* **EXERCISE REQUIREMENTS**:
**a.** Write out the passage of the review starting with "Capt Duetermann has" and going on through "and firing mechanisms.", without changing a word.
**b.** Answer these questions from the review:
(i) According to the review, which problem with the Navy's submarines is the most famous?
(ii) What class of submarine does Malachi Stormes command when the novel opens?
(iii) What nickname does the crew of the USS Firefish give him?
— Begin EXTRACT —
Capt Duetermann has once again written an outstanding look at the US Navy in World War II. In this entry to his WW II series he once again turns his eyes to the Silent Service. This time he looks at the early efforts of the Navy to utilize their submarines and some of the problems encountered as prewar attitudes and doctrines are tested and found wanting. These include just what should the subs targets should be (combat ships vs merchant shipping) and most famously – inadequately tested torpedoes and firing mechanisms.

The novel opens with the main character, CDR Malachi Stormes, in command of an obsolescent S-class submarine lurking off of the German U-boat base of St. Nazaire, mapping the mine fields. His coolness under fire and his agressiveness are established in this scene and he is subsequently transferred to the Submarine Fleet in Darwin, Australia and given the command of a modern fleet boat, the USS Firefish, whose previous commander has been relieved for lack of aggression. His coolness under fire soon causes the crew to nickname him “The Iceman”.
— End EXTRACT —
— Begin EXTRACTED INFORMATION —
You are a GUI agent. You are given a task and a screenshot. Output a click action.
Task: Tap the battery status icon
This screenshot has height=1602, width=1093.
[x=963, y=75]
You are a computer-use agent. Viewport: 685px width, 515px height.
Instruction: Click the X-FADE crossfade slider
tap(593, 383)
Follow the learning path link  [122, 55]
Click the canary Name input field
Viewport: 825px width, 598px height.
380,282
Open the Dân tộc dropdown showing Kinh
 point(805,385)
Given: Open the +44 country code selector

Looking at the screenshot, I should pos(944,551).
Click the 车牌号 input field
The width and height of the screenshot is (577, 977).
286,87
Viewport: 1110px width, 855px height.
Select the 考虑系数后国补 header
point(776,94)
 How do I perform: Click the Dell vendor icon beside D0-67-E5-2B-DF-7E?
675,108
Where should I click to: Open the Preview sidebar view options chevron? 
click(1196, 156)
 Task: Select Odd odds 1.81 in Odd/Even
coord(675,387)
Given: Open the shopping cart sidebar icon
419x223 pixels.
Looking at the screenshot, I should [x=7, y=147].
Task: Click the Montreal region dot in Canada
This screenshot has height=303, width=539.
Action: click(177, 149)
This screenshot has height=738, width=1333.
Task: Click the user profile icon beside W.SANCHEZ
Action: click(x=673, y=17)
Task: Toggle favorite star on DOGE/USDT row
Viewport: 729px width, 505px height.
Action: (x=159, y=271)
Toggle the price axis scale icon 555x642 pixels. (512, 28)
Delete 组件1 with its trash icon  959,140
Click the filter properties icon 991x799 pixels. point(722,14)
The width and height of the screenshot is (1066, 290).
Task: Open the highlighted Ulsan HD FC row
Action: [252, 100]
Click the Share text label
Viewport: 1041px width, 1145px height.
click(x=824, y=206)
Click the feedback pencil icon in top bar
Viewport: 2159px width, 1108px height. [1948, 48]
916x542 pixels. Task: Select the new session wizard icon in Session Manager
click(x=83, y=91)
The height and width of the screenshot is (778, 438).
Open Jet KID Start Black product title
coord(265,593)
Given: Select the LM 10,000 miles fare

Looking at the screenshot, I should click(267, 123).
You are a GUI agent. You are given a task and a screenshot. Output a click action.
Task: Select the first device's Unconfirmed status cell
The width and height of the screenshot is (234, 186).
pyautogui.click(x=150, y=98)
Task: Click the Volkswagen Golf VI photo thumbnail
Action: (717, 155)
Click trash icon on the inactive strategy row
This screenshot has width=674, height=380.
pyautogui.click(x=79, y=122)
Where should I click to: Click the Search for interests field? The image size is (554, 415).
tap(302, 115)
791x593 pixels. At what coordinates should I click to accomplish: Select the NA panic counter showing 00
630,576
— End EXTRACTED INFORMATION —
* **EXPECTED RESULTS**:
**a.**
Capt Duetermann has once again written an outstanding look at the US Navy in World War II. In this entry to his WW II series he once again turns his eyes to the Silent Service. This time he looks at the early efforts of the Navy to utilize their submarines and some of the problems encountered as prewar attitudes and doctrines are tested and found wanting. These include just what should the subs targets should be (combat ships vs merchant shipping) and most famously – inadequately tested torpedoes and firing mechanisms.

**b.**
(i) Inadequately tested torpedoes and firing mechanisms.
(ii) An obsolescent S-class submarine.
(iii) "The Iceman."